I am out all week this week, so this is a prepost.

This week for our Wake Wednesday advice (geared as always to P’24, but hopefully relatable to all families), I want to tell you a story. Many years ago, my 15 year old (who I often refer to here as Class of ’27 Deac for his hopeful graduation year) was diagnosed as being on the high functioning end of the autism spectrum. And at the time, someone shared with me an article called Welcome to Holland. Here is an excerpt:

“When you’re going to have a baby, it’s like planning a fabulous vacation trip – to Italy. You buy a bunch of guide books and make your wonderful plans. The Coliseum. The Michelangelo David. The gondolas in Venice. You may learn some handy phrases in Italian. It’s all very exciting.

After months of eager anticipation, the day finally arrives. You pack your bags and off you go. Several hours later, the plane lands. The stewardess comes in and says, ‘Welcome to Holland.’

‘Holland?!?’ you say. ‘What do you mean Holland?? I signed up for Italy! I’m supposed to be in Italy. All my life I’ve dreamed of going to Italy.’”

The premise of this article is that this thing you had hoped for, dreamed about, planned in detail…is still going to happen, but not in the same way you originally thought. And now you have to adjust in ways you hadn’t planned on, but here you are.

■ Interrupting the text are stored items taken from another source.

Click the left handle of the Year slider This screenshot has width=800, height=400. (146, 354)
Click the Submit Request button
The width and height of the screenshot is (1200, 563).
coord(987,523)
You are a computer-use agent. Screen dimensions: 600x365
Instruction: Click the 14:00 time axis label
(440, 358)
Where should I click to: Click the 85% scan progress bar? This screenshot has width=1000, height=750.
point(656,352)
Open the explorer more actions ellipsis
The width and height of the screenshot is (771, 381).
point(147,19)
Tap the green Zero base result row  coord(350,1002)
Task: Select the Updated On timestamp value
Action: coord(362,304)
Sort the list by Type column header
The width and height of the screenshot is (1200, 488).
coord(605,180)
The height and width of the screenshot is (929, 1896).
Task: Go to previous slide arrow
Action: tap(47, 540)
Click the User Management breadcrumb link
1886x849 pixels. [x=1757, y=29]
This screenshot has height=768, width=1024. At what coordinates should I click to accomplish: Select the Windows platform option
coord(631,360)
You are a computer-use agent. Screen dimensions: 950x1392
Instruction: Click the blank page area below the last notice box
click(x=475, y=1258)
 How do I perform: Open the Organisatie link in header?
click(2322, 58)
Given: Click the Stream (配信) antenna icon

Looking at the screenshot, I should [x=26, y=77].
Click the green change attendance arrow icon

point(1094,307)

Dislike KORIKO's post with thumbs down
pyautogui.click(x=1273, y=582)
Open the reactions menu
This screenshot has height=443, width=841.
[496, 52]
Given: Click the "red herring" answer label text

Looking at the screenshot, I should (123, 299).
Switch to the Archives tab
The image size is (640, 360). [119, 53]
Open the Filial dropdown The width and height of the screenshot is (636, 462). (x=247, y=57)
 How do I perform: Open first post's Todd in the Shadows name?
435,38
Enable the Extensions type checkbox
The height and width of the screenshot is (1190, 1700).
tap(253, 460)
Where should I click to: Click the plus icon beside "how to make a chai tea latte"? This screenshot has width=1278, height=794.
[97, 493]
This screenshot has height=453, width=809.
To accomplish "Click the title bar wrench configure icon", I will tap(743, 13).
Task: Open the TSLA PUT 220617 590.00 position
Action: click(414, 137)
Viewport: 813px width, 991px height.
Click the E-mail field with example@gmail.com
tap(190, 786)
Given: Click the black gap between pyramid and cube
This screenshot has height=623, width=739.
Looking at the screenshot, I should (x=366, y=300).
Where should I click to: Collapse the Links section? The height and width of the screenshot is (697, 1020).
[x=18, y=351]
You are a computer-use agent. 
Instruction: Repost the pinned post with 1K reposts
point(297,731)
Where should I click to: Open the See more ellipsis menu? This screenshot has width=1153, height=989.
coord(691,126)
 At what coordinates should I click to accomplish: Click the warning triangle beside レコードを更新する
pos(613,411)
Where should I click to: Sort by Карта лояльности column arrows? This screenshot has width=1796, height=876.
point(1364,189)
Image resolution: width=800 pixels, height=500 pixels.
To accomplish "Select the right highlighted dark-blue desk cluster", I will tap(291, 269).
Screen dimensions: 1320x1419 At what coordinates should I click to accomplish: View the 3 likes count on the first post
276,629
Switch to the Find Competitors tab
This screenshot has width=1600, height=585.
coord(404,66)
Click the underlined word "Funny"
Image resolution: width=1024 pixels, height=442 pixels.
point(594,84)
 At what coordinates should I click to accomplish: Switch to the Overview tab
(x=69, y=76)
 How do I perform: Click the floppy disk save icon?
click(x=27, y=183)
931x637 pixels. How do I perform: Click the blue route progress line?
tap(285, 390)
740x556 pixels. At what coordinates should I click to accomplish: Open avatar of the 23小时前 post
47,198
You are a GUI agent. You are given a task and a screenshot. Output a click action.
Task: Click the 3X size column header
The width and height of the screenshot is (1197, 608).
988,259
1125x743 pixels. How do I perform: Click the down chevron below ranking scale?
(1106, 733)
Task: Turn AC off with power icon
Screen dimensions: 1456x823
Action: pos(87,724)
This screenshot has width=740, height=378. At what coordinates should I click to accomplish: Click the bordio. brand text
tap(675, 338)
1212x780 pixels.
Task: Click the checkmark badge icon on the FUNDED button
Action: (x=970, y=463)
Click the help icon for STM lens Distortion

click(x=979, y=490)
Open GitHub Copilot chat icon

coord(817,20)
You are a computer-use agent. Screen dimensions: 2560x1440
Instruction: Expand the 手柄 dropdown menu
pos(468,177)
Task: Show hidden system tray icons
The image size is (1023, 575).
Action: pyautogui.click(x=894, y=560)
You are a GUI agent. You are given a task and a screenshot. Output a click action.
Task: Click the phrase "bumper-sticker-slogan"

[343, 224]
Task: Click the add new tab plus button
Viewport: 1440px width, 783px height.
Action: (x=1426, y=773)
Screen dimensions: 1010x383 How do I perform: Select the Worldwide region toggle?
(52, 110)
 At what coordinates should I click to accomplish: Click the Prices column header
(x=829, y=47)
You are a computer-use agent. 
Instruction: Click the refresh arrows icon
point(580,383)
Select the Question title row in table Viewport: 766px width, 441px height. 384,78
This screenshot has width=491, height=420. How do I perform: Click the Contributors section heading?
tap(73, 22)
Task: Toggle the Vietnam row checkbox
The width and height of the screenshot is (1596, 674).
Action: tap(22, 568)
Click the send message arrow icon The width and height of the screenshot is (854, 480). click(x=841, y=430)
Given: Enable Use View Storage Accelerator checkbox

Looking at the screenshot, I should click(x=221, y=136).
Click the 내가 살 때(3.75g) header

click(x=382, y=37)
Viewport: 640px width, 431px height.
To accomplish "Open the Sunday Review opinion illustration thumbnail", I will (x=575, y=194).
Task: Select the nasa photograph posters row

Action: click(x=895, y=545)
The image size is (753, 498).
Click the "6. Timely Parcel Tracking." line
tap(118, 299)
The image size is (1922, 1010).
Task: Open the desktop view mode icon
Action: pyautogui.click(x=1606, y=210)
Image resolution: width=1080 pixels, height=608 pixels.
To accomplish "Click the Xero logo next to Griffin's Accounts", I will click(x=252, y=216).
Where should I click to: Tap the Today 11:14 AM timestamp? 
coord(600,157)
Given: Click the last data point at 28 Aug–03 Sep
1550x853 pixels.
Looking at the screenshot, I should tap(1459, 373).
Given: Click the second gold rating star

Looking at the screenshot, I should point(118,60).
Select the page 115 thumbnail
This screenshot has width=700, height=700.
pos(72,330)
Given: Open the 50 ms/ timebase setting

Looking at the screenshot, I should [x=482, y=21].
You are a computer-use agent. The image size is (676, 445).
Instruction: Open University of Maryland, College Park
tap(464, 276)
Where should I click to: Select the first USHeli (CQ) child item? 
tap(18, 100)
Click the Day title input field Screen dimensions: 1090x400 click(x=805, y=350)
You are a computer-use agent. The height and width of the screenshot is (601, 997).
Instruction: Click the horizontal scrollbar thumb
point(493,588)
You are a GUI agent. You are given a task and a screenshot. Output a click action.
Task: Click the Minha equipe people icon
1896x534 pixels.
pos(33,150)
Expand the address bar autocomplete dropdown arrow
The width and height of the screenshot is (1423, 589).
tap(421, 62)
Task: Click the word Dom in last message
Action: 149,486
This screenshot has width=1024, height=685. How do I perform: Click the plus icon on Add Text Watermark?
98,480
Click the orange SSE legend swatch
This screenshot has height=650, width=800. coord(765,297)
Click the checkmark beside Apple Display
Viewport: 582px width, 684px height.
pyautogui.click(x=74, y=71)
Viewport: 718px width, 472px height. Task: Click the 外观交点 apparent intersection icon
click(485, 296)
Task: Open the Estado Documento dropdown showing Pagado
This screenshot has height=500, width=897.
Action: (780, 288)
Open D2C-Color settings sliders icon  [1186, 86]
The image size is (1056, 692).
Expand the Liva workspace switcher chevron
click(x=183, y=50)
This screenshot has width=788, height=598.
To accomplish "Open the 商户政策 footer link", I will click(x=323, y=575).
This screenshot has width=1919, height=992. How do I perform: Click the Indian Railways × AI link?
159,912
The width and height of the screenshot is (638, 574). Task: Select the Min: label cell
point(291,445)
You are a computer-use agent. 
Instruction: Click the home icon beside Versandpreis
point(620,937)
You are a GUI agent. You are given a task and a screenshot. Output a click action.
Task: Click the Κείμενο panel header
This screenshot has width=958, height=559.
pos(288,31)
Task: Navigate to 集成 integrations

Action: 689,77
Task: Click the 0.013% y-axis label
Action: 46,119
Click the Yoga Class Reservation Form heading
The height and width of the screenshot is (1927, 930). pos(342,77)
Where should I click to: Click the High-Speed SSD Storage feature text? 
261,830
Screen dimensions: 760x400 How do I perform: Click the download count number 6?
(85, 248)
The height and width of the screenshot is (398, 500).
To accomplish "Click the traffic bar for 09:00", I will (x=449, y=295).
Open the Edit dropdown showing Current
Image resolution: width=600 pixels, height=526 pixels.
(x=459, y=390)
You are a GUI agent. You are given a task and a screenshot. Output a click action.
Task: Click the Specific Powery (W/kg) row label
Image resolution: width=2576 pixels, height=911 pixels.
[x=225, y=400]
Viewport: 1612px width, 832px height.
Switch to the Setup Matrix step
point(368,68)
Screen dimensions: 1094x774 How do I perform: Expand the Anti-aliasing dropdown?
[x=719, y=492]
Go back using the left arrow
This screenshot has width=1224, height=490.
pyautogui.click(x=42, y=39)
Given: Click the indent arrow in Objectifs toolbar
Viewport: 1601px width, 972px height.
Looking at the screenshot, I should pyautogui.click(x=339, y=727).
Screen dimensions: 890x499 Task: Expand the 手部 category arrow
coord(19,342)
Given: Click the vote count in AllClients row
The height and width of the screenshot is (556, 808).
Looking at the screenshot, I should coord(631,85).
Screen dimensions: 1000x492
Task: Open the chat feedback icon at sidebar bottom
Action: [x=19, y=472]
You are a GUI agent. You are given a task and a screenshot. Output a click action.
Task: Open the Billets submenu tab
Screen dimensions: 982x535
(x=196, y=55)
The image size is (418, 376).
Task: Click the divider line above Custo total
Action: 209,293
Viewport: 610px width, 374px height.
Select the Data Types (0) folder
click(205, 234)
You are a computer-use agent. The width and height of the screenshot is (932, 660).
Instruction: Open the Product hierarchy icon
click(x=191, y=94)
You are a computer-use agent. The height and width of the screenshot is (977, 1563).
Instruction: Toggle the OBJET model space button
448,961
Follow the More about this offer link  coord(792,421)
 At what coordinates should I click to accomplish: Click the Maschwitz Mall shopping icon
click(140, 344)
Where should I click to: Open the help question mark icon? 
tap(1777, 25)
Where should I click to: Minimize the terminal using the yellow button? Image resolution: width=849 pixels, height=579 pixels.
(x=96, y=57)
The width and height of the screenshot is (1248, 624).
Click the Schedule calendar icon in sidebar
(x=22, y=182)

Welcome to Holland college during COVID.

I say that not to be flippant, but to acknowledge that for our students – both our ’24s and P’24s, as well as our upperclass students and families – what you expected for this fall isn’t going to look 100% as you imagined. It’s normal to feel some feelings when the unexpected happens.

BUT, as you hopefully know by now, I am a glass half full kinda girl, so indulge me.

The parents in the Welcome to Holland example find they need to learn a new language, and buy different guide books, and they end up meeting different people. But they also discover that Holland has tulips, and windmills, and Rembrandts.

Holland is beautiful in its own way. Holland turns out to be a destination worth going to.

I have faith that our students are going to thrive on campus this fall. 

There will still be ways to have amazing class discussions and a ha! moments, and to fall in love with a particular discipline or work of art or whatever – or just fall in love 😉

There will be ways to celebrate and have fun and blow off steam.

They will still make plenty of friends. Remember, this is a generation of digital natives who have made connections and formed friendships over their phones, iPads, laptops, and all sorts of social media, texts, group chats, and message boards. They have been at this online life for years and years. Our students are going to have opportunities to make friends in person and also have the same technologies they always used to foster and deepen relationships.

I was talking to Class of ’27 the other day about this and said ‘maybe it will be harder to talk about deeply personal things with a friend if you are sitting outside on the grass six feet away.’ Class of ’27 looked at me like I was a moron and said ‘Mom, they won’t have any trouble at all. They’ll do the very personal parts by text, and the rest out loud. It isn’t that hard.”

Out of the mouths of Gen Z 🙂

Using another analogy that might be closer to your Deacs, I have always loved this moment in the Harry Potter series. Things are going to change, but the most important things will remain. Wake isn’t Holland, and it isn’t Hogwarts, but it is still full of magic.